Goals for the Future
The primary goal of the Mabula Southern Ground-Hornbill Project is to raise the number of Southern Ground-Hornbills so that they are no longer an endangered species. “This is the ultimate goal of any conservation project, and it would mean that we have succeeded in our efforts.”
The second goal is to share their treasure trove of experience and knowledge with countries across Africa, giving them the tools to succeed in their conservation of Southern Ground-Hornbills.
“We have learnt a lot of lessons over the years and want to share them with other range states. We are currently supporting conservation planning in Botswana, Namibia, Zimbabwe, and Kenya is next on the list, with the aim of helping other states start up their own conservation projects without making the same mistakes we did. We want to share what does and doesn’t work with them.”
The Mabula Ground-Hornbill Project also continues to pay it forward with their educational programme, a launch pad for young African conservation biologists.
“I love taking in young students who are just finishing their degree and giving them a real feel for conservation on the ground, making sure they have the skills and know how to fundraise, communicate, and run their own projects.
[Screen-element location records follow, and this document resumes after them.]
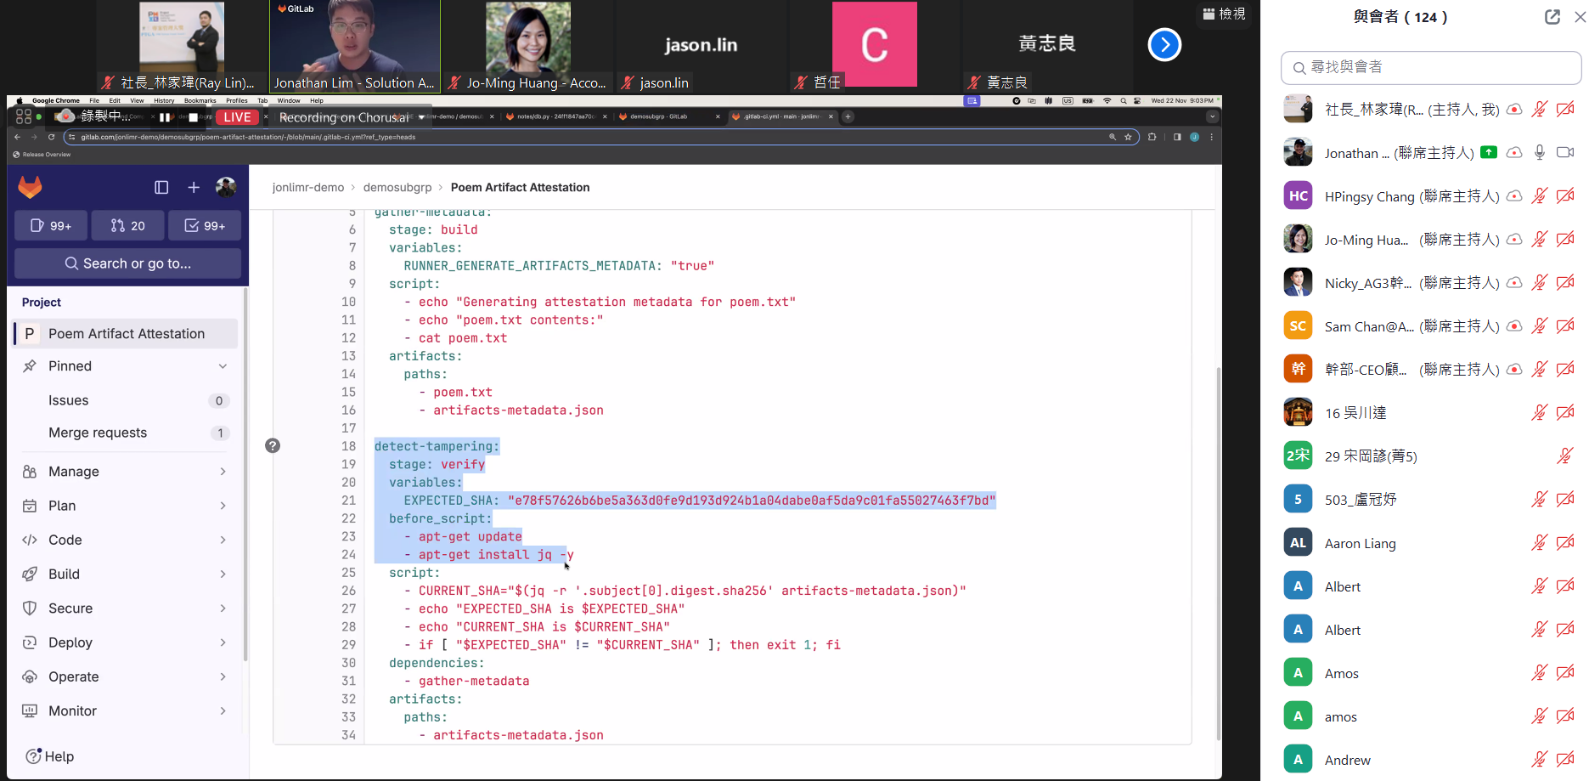
Task: Open the to-do list counter icon
Action: tap(205, 225)
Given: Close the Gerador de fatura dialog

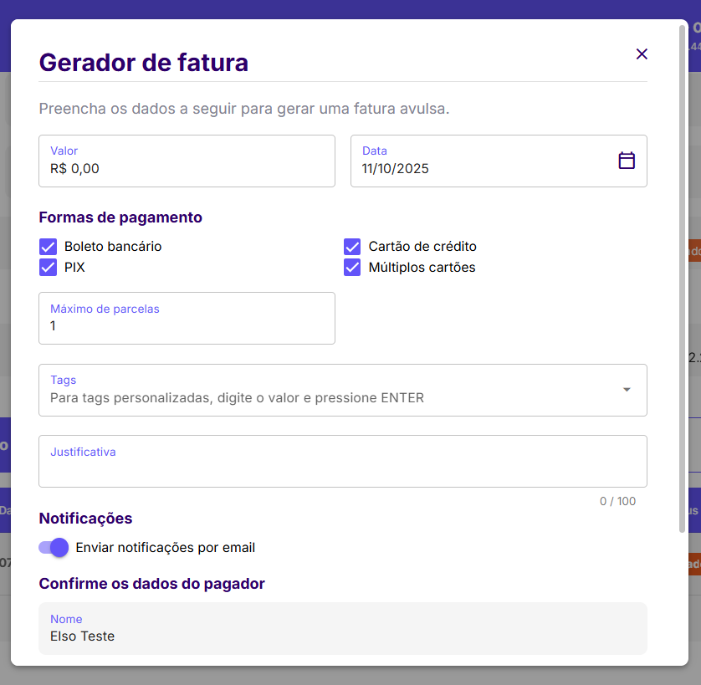Looking at the screenshot, I should 642,54.
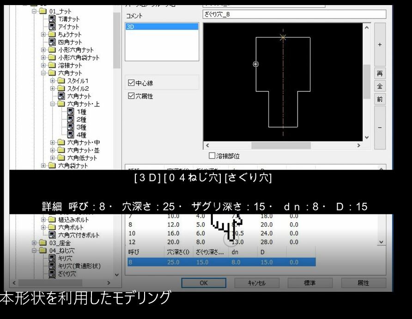This screenshot has height=319, width=412.
Task: Click the OK button
Action: (203, 283)
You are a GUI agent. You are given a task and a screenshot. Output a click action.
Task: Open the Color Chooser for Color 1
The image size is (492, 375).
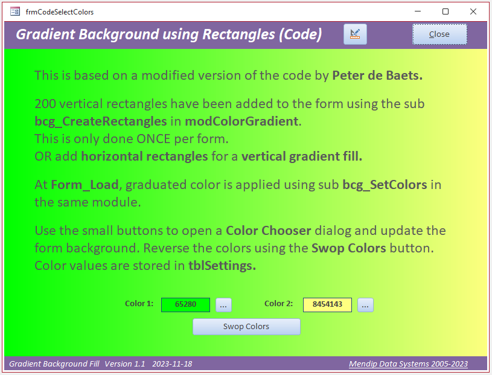click(x=223, y=305)
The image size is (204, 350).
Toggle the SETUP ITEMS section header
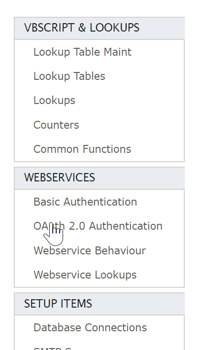pyautogui.click(x=100, y=304)
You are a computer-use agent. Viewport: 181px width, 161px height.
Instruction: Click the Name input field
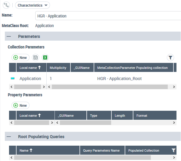click(x=108, y=16)
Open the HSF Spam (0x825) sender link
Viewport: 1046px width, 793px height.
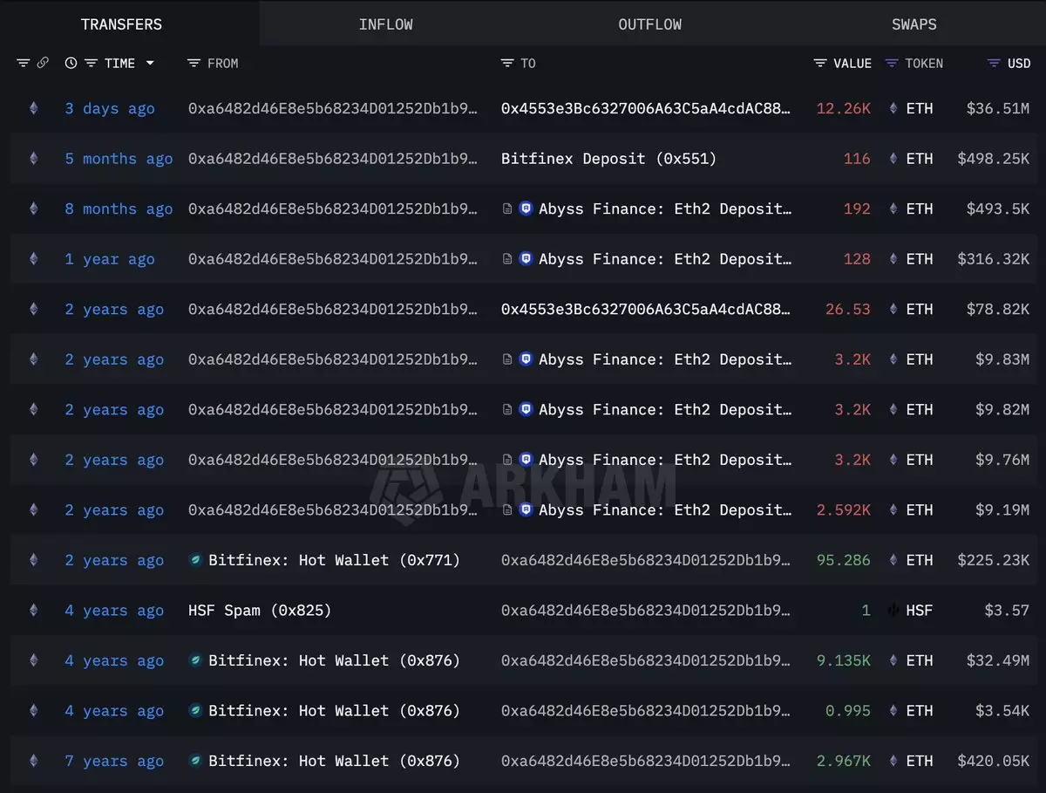(260, 611)
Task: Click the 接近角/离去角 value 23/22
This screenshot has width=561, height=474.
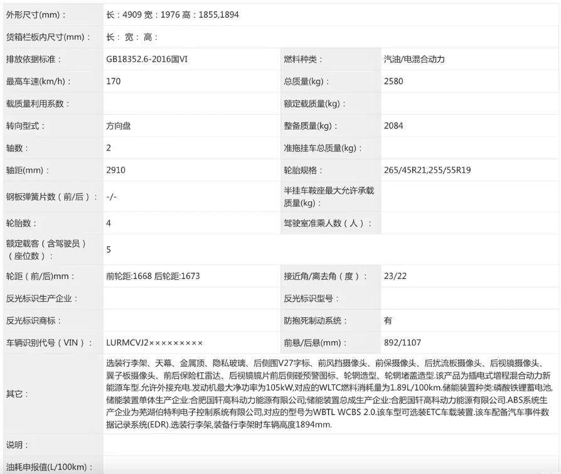Action: coord(395,275)
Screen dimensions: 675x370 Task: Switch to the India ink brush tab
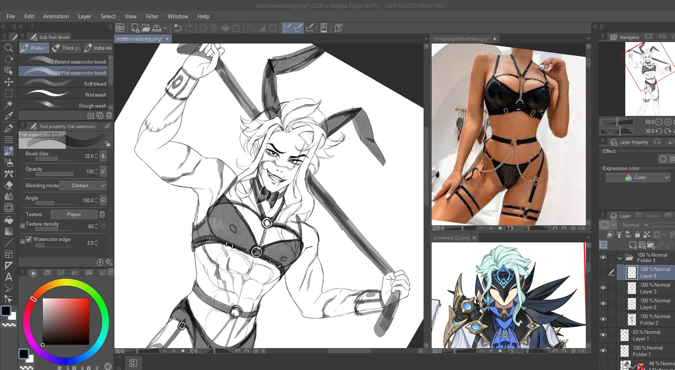(x=98, y=48)
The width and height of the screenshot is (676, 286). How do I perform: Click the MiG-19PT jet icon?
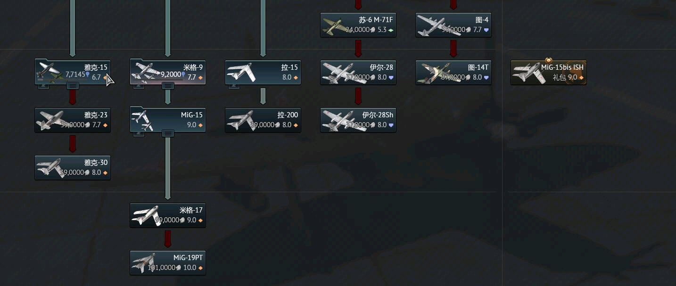(146, 263)
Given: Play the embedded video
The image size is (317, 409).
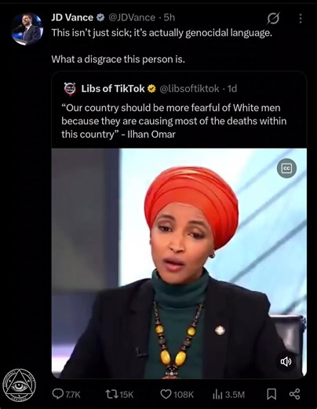Looking at the screenshot, I should 179,263.
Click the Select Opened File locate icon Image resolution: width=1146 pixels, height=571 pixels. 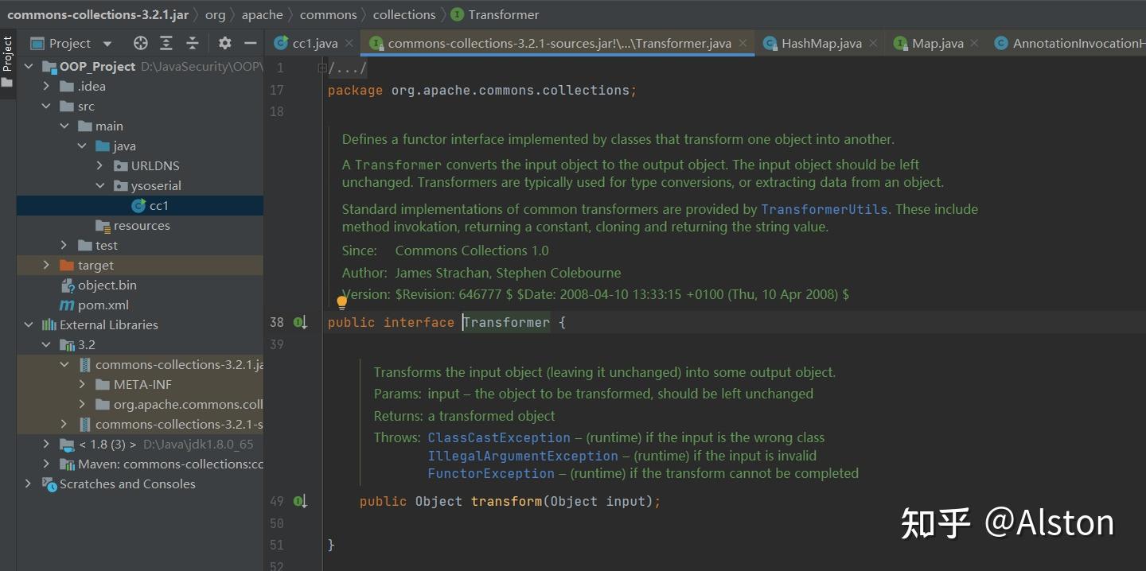pyautogui.click(x=141, y=43)
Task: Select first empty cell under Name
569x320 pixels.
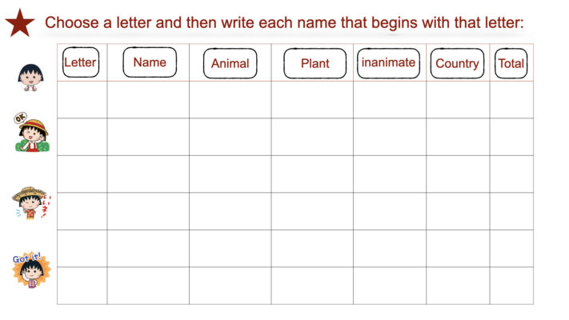Action: coord(148,100)
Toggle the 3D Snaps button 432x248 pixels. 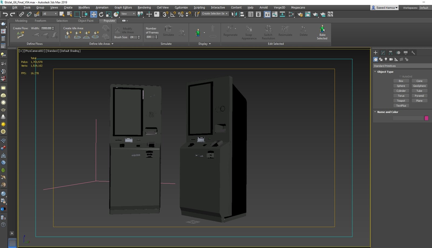tap(166, 14)
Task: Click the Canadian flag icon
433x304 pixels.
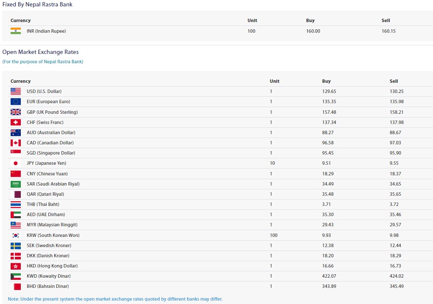Action: point(16,143)
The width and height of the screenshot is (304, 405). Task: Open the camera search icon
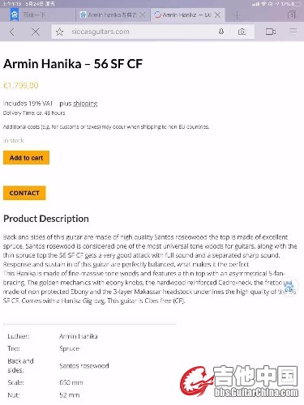click(242, 32)
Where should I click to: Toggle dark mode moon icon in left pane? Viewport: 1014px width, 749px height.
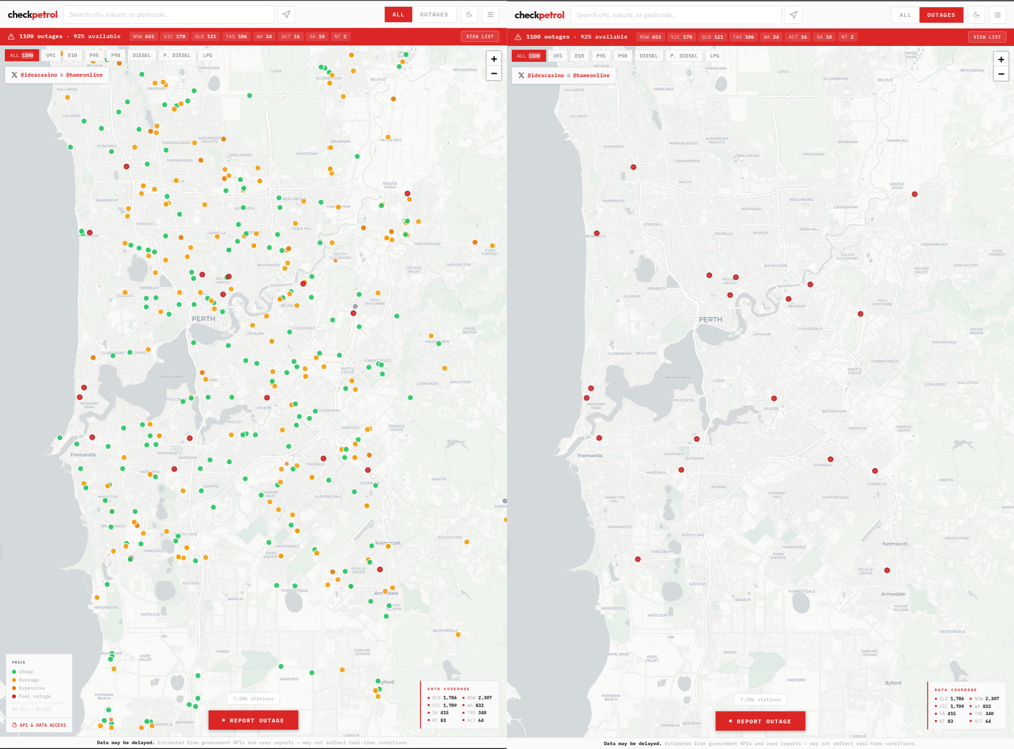469,14
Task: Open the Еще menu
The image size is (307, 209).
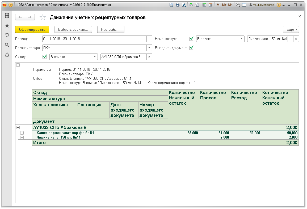Action: [x=291, y=29]

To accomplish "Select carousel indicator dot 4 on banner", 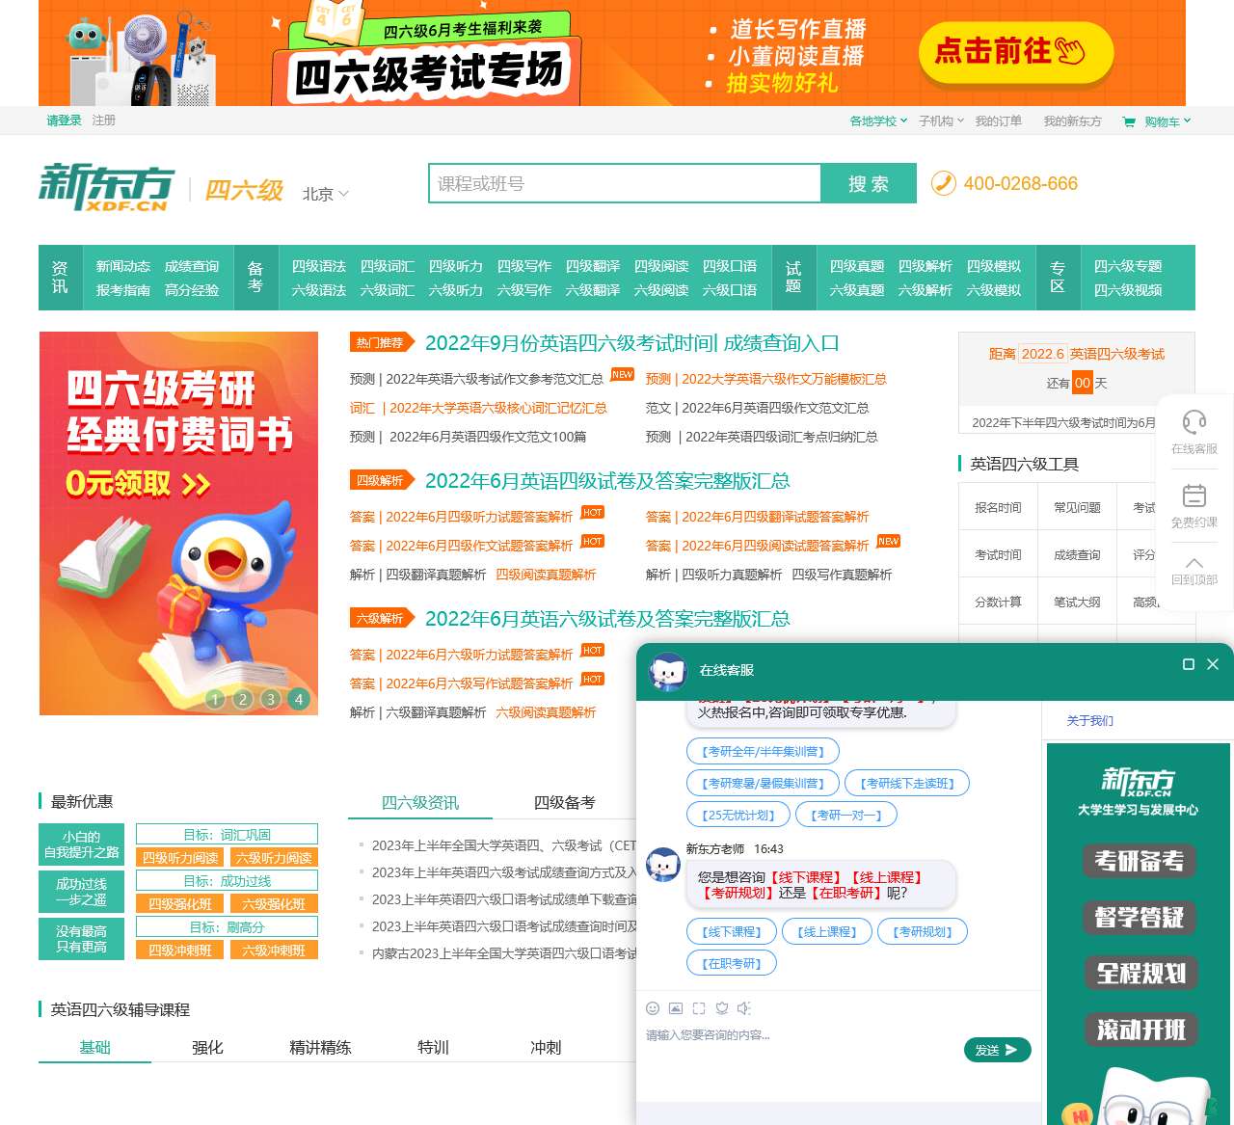I will tap(299, 699).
It makes us happy to see them move on to new and exciting things.”
How Can We Support the GroundHornbill Project?
Reporting any sightings of Ground-Hornbills on the hotline or WhatsApp number is extremely helpful as sightings enable the Mabula Ground-Hornbill Project to collate data and put up camera traps and to know where nests need to be protected and where education and training are needed.
“Every single sighting is like gold to us and helps us understand where the birds are, where they aren’t, and where the problems are.”
People can also ‘Adopt a Nest’ for R10 000. This covers either the building of an artificial nest and the monitoring and potential harvesting of chicks or the protection of a wild nest from elephants.
A Corporate Social Investment (CSI) partnership would also be hugely beneficial in terms of providing the Mabula Ground-Hornbill Project with much-needed funding.
“Overall, the project needs long-term funding support and community support. Working with community custodians and champions and getting people to value the birds will also go a long way in protecting the Ground-Hornbills.”